▼

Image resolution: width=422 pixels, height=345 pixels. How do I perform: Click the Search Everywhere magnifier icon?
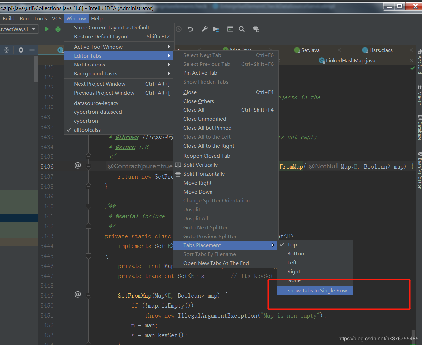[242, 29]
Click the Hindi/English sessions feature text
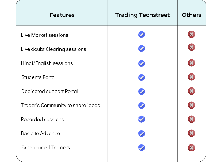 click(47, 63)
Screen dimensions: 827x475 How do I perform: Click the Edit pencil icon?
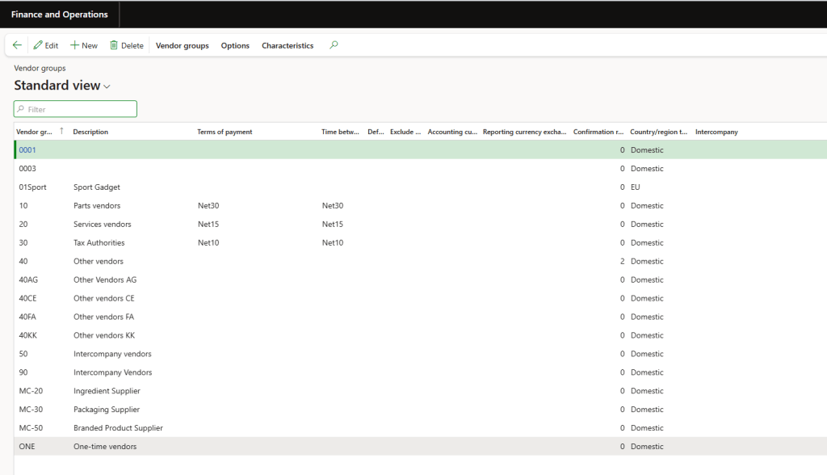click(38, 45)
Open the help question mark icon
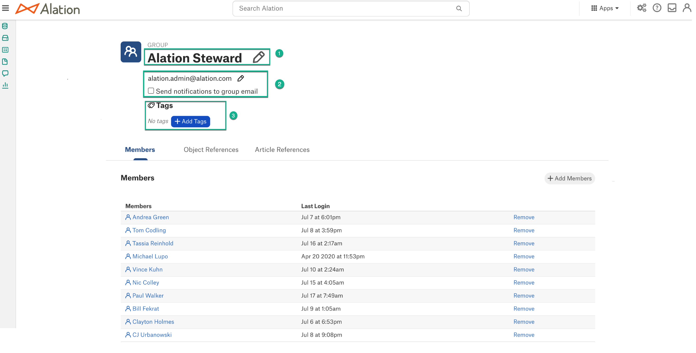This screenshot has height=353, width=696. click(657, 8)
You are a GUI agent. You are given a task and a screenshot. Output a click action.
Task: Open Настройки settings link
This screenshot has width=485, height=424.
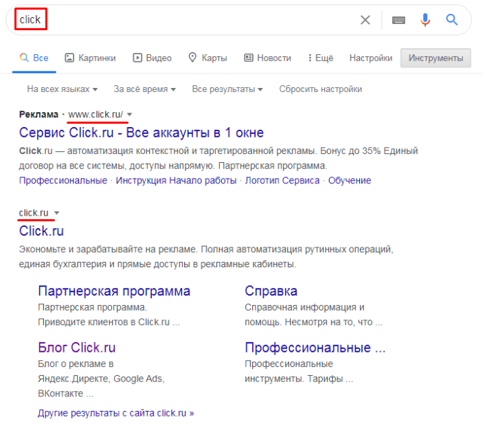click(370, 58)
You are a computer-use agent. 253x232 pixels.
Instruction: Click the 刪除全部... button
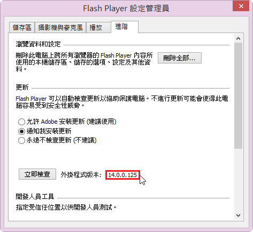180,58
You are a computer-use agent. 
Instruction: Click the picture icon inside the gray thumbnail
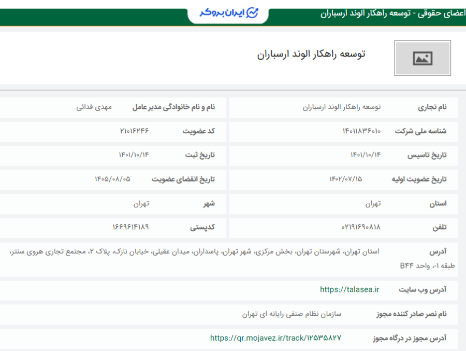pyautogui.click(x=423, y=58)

▲
▼

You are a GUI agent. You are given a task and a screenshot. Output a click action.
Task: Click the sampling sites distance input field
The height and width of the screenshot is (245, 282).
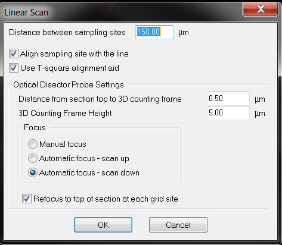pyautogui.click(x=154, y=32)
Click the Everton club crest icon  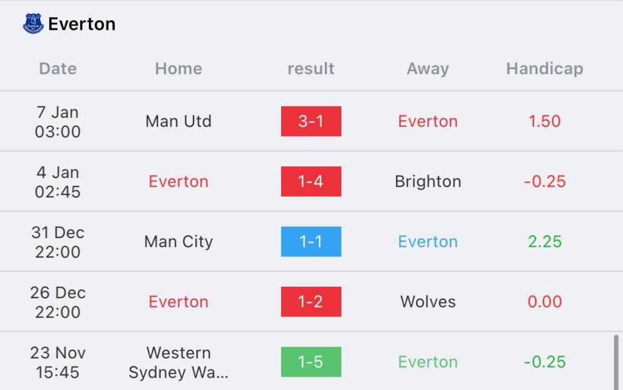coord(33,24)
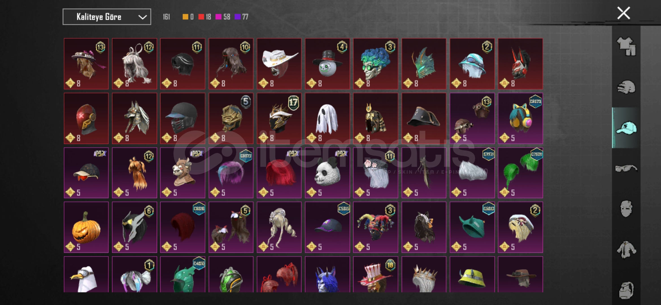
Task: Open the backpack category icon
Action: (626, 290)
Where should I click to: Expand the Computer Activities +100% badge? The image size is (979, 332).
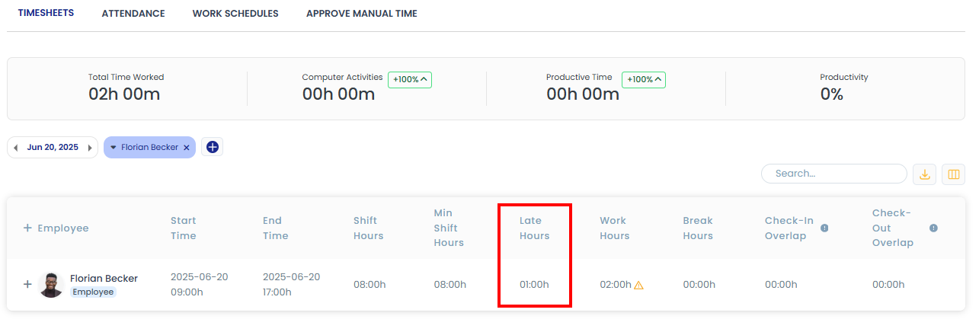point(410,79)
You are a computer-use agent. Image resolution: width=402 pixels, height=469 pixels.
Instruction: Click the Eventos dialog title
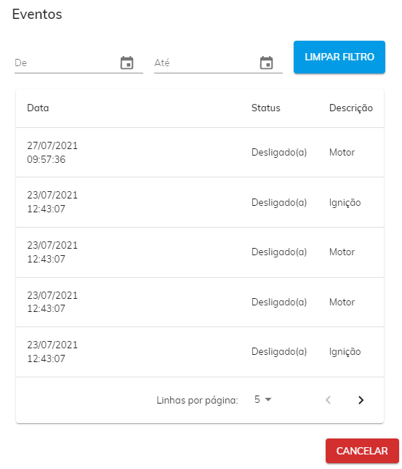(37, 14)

▲

__WHAT YOU SHOULD DO__. Filter the records above, keeping each line that contains the word "agent".

__SOLUTION FOR THIS EXERCISE__.
You are a GUI agent. You are given a task and a screenshot. Output a click action.
You are a computer-use agent. 253x232 pixels.
You are a computer-use agent. 
You are a GUI agent. You are given a task and a screenshot. Output a click action.
You are a computer-use agent. Image resolution: width=402 pixels, height=469 pixels.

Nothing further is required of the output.